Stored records

Segment Open

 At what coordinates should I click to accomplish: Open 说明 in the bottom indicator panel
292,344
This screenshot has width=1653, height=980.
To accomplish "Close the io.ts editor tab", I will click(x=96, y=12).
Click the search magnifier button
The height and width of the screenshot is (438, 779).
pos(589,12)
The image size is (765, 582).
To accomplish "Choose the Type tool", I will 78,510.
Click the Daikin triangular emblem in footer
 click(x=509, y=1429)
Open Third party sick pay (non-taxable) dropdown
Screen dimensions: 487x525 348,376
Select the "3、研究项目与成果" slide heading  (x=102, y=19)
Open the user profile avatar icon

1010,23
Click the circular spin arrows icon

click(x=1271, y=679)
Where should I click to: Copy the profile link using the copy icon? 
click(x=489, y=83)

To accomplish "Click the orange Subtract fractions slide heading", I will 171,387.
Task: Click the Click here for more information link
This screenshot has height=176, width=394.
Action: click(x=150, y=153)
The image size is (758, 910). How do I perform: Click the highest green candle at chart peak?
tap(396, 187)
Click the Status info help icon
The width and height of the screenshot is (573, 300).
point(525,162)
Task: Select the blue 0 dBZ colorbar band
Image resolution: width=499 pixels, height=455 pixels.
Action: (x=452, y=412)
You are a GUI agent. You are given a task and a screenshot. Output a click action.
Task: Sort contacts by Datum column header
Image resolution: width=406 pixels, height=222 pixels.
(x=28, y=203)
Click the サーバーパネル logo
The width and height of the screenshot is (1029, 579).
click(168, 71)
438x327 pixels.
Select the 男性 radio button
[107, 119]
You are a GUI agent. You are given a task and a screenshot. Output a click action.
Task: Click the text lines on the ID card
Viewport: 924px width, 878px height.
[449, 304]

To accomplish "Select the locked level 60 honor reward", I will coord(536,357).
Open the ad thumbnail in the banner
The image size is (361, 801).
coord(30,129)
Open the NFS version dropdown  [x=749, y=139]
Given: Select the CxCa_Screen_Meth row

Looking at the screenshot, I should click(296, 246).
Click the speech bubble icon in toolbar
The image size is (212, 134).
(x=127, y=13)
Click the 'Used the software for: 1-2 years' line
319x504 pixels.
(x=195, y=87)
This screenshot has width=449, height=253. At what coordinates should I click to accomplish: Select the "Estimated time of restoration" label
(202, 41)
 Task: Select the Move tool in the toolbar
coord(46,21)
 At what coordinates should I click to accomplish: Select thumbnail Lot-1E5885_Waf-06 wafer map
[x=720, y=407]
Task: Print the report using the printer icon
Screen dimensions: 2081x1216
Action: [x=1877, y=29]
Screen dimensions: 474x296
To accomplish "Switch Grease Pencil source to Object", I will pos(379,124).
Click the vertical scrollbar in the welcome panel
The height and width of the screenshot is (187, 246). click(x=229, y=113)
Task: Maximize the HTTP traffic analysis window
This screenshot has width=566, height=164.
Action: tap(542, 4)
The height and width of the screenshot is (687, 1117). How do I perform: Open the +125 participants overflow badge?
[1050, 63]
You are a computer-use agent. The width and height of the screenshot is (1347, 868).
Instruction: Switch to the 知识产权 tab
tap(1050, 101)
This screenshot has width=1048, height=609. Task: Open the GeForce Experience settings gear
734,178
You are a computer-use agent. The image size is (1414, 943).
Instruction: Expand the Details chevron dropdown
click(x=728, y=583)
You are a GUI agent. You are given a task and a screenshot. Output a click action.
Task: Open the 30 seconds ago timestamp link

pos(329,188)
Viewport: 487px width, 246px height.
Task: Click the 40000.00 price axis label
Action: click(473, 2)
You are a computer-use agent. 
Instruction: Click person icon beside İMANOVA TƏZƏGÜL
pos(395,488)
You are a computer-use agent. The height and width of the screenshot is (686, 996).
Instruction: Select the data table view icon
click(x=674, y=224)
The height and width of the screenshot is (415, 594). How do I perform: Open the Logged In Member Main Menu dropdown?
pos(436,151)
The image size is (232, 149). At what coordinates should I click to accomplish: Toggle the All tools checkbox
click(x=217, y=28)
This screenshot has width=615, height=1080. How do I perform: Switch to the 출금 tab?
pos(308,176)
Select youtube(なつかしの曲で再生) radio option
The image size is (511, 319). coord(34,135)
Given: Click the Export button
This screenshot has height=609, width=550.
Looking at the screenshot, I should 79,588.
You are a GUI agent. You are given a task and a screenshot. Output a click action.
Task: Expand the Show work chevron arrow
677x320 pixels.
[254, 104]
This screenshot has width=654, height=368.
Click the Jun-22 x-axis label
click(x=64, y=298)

Segment Closed

- Assignment
Copy down every record, keeping each one exact.

- Result
 At what coordinates should I click to accomplish: Open 说明 in the bottom indicator panel
292,344
This screenshot has width=1653, height=980.
To accomplish "Close the io.ts editor tab", I will click(x=96, y=12).
Click the search magnifier button
The height and width of the screenshot is (438, 779).
pos(589,12)
The image size is (765, 582).
To accomplish "Choose the Type tool", I will 78,510.
Click the Daikin triangular emblem in footer
 click(x=509, y=1429)
Open Third party sick pay (non-taxable) dropdown
Screen dimensions: 487x525 348,376
Select the "3、研究项目与成果" slide heading  (x=102, y=19)
Open the user profile avatar icon

1010,23
Click the circular spin arrows icon

click(x=1271, y=679)
Where should I click to: Copy the profile link using the copy icon? 
click(x=489, y=83)

To accomplish "Click the orange Subtract fractions slide heading", I will 171,387.
Task: Click the Click here for more information link
This screenshot has height=176, width=394.
Action: click(x=150, y=153)
The image size is (758, 910). How do I perform: Click the highest green candle at chart peak?
tap(396, 187)
Click the Status info help icon
The width and height of the screenshot is (573, 300).
point(525,162)
Task: Select the blue 0 dBZ colorbar band
Image resolution: width=499 pixels, height=455 pixels.
Action: (x=452, y=412)
You are a GUI agent. You are given a task and a screenshot. Output a click action.
Task: Sort contacts by Datum column header
Image resolution: width=406 pixels, height=222 pixels.
(x=28, y=203)
Click the サーバーパネル logo
The width and height of the screenshot is (1029, 579).
click(168, 71)
438x327 pixels.
Select the 男性 radio button
[107, 119]
You are a GUI agent. You are given a task and a screenshot. Output a click action.
Task: Click the text lines on the ID card
Viewport: 924px width, 878px height.
[449, 304]

To accomplish "Select the locked level 60 honor reward", I will coord(536,357).
Open the ad thumbnail in the banner
The image size is (361, 801).
coord(30,129)
Open the NFS version dropdown  [x=749, y=139]
Given: Select the CxCa_Screen_Meth row

Looking at the screenshot, I should click(296, 246).
Click the speech bubble icon in toolbar
The image size is (212, 134).
(x=127, y=13)
Click the 'Used the software for: 1-2 years' line
319x504 pixels.
(x=195, y=87)
This screenshot has width=449, height=253. At what coordinates should I click to accomplish: Select the "Estimated time of restoration" label
(202, 41)
 Task: Select the Move tool in the toolbar
coord(46,21)
 At what coordinates should I click to accomplish: Select thumbnail Lot-1E5885_Waf-06 wafer map
[x=720, y=407]
Task: Print the report using the printer icon
Screen dimensions: 2081x1216
Action: [x=1877, y=29]
Screen dimensions: 474x296
To accomplish "Switch Grease Pencil source to Object", I will pos(379,124).
Click the vertical scrollbar in the welcome panel
The height and width of the screenshot is (187, 246). click(x=229, y=113)
Task: Maximize the HTTP traffic analysis window
This screenshot has width=566, height=164.
Action: tap(542, 4)
The height and width of the screenshot is (687, 1117). How do I perform: Open the +125 participants overflow badge?
[1050, 63]
You are a computer-use agent. The width and height of the screenshot is (1347, 868).
Instruction: Switch to the 知识产权 tab
tap(1050, 101)
This screenshot has width=1048, height=609. Task: Open the GeForce Experience settings gear
734,178
You are a computer-use agent. The image size is (1414, 943).
Instruction: Expand the Details chevron dropdown
click(x=728, y=583)
You are a GUI agent. You are given a task and a screenshot. Output a click action.
Task: Open the 30 seconds ago timestamp link

pos(329,188)
Viewport: 487px width, 246px height.
Task: Click the 40000.00 price axis label
Action: click(473, 2)
You are a computer-use agent. 
Instruction: Click person icon beside İMANOVA TƏZƏGÜL
pos(395,488)
You are a computer-use agent. The height and width of the screenshot is (686, 996).
Instruction: Select the data table view icon
click(x=674, y=224)
The height and width of the screenshot is (415, 594). How do I perform: Open the Logged In Member Main Menu dropdown?
pos(436,151)
The image size is (232, 149). At what coordinates should I click to accomplish: Toggle the All tools checkbox
click(x=217, y=28)
This screenshot has width=615, height=1080. How do I perform: Switch to the 출금 tab?
pos(308,176)
Select youtube(なつかしの曲で再生) radio option
The image size is (511, 319). coord(34,135)
Given: Click the Export button
This screenshot has height=609, width=550.
Looking at the screenshot, I should 79,588.
You are a GUI agent. You are given a task and a screenshot. Output a click action.
Task: Expand the Show work chevron arrow
677x320 pixels.
[254, 104]
This screenshot has width=654, height=368.
Click the Jun-22 x-axis label
click(x=64, y=298)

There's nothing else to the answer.